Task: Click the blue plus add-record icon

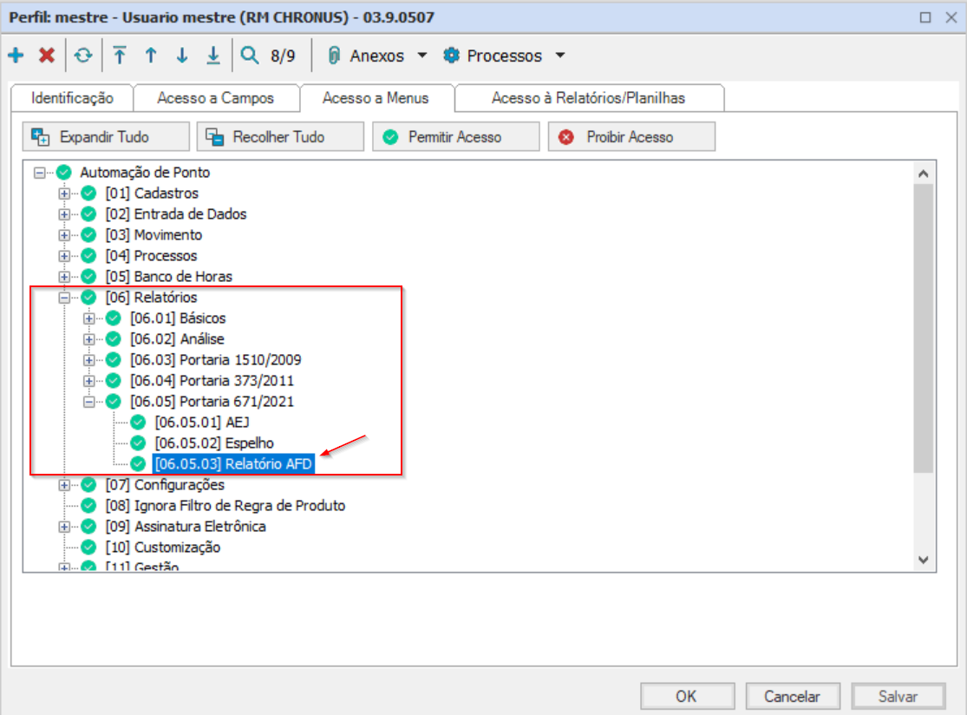Action: click(16, 56)
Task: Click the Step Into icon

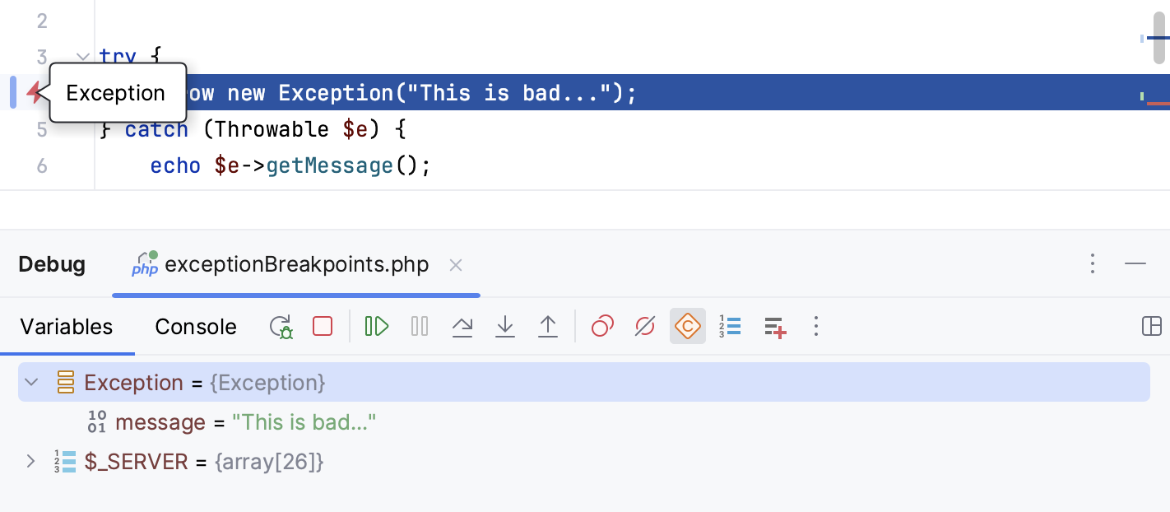Action: click(505, 326)
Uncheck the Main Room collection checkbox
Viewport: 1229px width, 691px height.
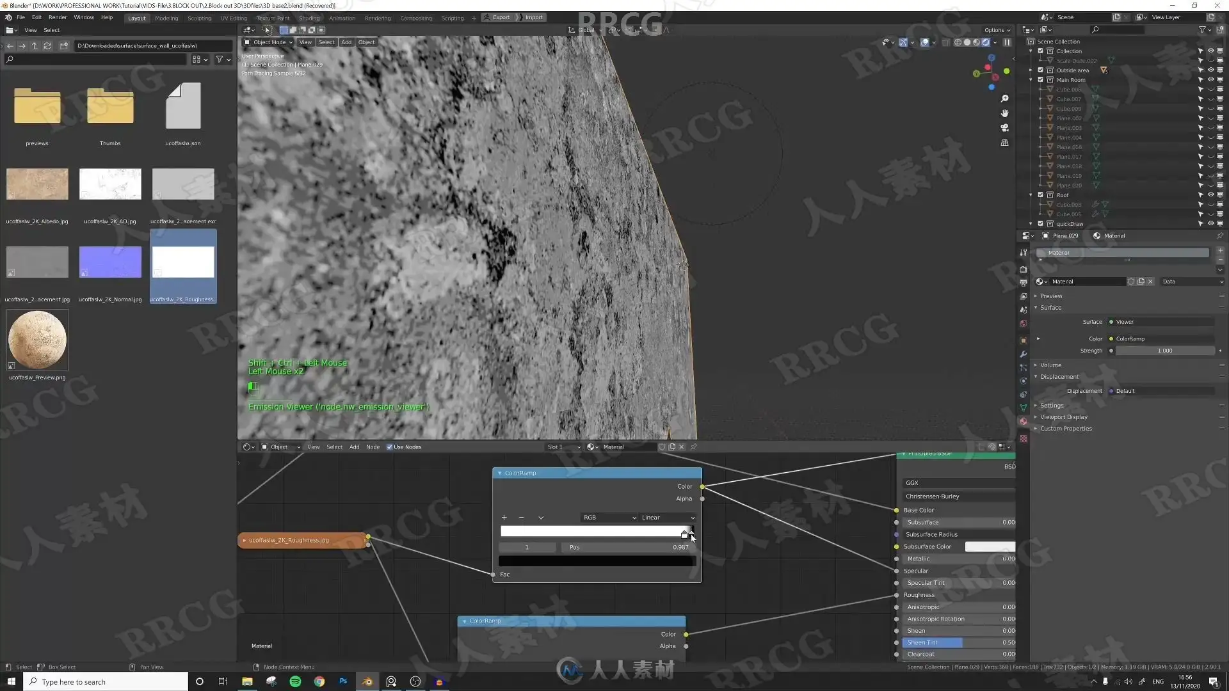click(x=1040, y=80)
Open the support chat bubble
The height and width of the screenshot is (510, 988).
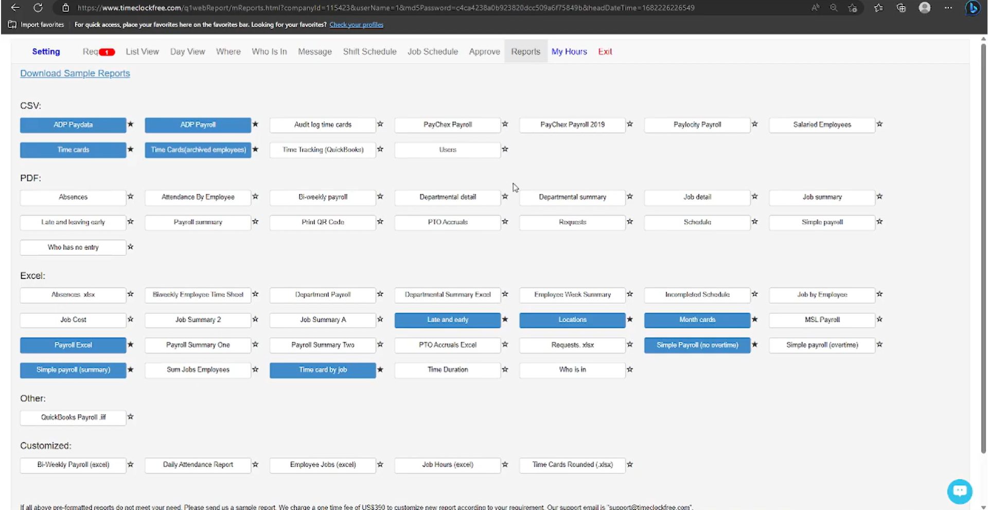[x=959, y=491]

====

**Aim of the exercise:** Set down every line of the material above word for word, leaving out the pictures.

**Exercise solution:**
Task: Click the blue plus add-record icon

Action: click(16, 56)
Task: Click the Step Into icon

Action: click(505, 326)
Uncheck the Main Room collection checkbox
Viewport: 1229px width, 691px height.
click(x=1040, y=80)
Open the support chat bubble
The height and width of the screenshot is (510, 988).
[x=959, y=491]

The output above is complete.